Travelling Islam: The Circulation of Ideas in Islamic Africa

This programme starts from the idea that cultural discourse is one of the main engines of intellectual history and the history of ideas.

Mahmoud Mau in Mombasa

By following examples of Muslim discourse that have travelled across Islamic Africa, in different languages, scripts, and registers of expression, through different social environments and periods, we can deepen our understanding of the shaping of Islam in and through various African milieus.  Bringing together perspectives of literature studies, history, and anthropology, this workshop aims to study circulating Islamic texts and discourses, not as monolithic and fixed archives but rather within a framework of ongoing translocal negotiation, and hence, creation, circulation, transformation, and re-appropriation.

The major questions on which we intend to focus are clustered around the interplay between cultural discourses, mobility, and intellectual history.
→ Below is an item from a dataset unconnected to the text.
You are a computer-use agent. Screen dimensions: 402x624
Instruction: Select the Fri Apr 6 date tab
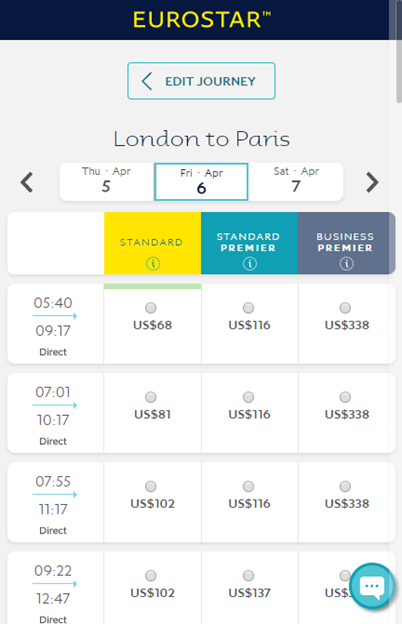pos(201,181)
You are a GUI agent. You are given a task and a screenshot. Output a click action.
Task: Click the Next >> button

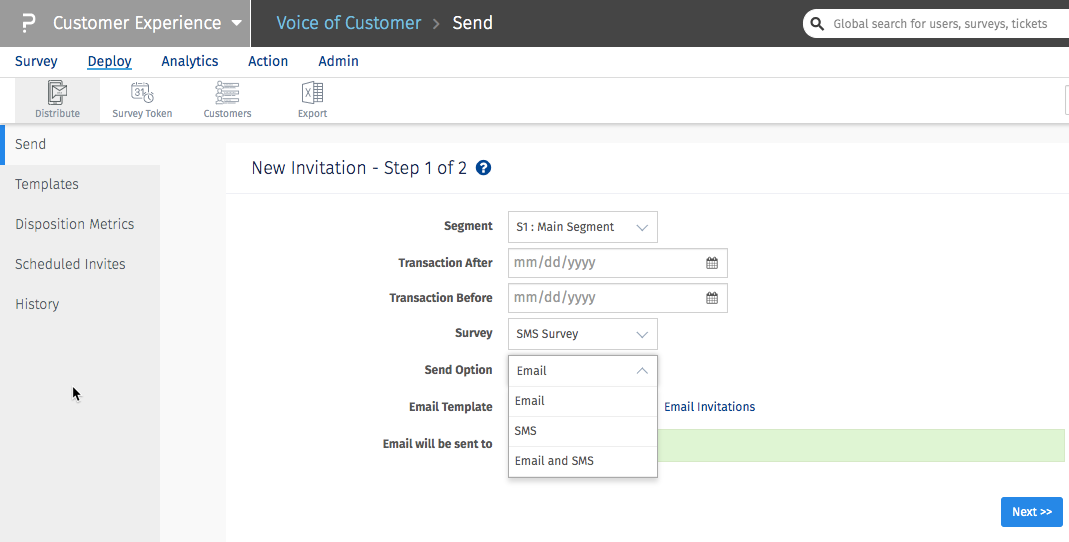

We would like to look at a number of texts and their adaptations (e.g. Umm al-barahīn, Qiṣaṣ al-anbīya’, Qaṣīdat al-burda) to start investigating:

  • by which type of individuals or networks (professional, family, trade, religious, such as sufi brotherhoods) they were promoted;
  • through which media (i.e. manuscript, print, radio) they started circulating;
  • how shared stories and themes  (i.e. the Qiṣaṣ al-anbīya’) have been adapted to new cultural environments, into new languages and genres;
  • how they have shaped intellectual discourses in multi-lingual regions of sub-Saharan Africa.

Furthermore, we would like to look at:

  • how people’s mobility has influenced ideas (e.g. with regard to social practices like burial, divorce, the idea of the “other”, and of authority) in the localities of arrival as well as back home.

In 2020, a two-day workshop will be held at Leiden University on the circulation of texts, ideas and people in Islamic Africa with the objective to develop further synergies on this important theme (such as a book-project or larger research proposal). Dr Fallou Ngom, Professor of Anthropology and Director of the African Studies Centre at Boston University, will give the keynote lecture. The workshop will be organized in collaboration with the African Studies Centre Leiden and the Collaborative Research Group ‘Africa in the World - Rethinking Africa’s Global Connections’.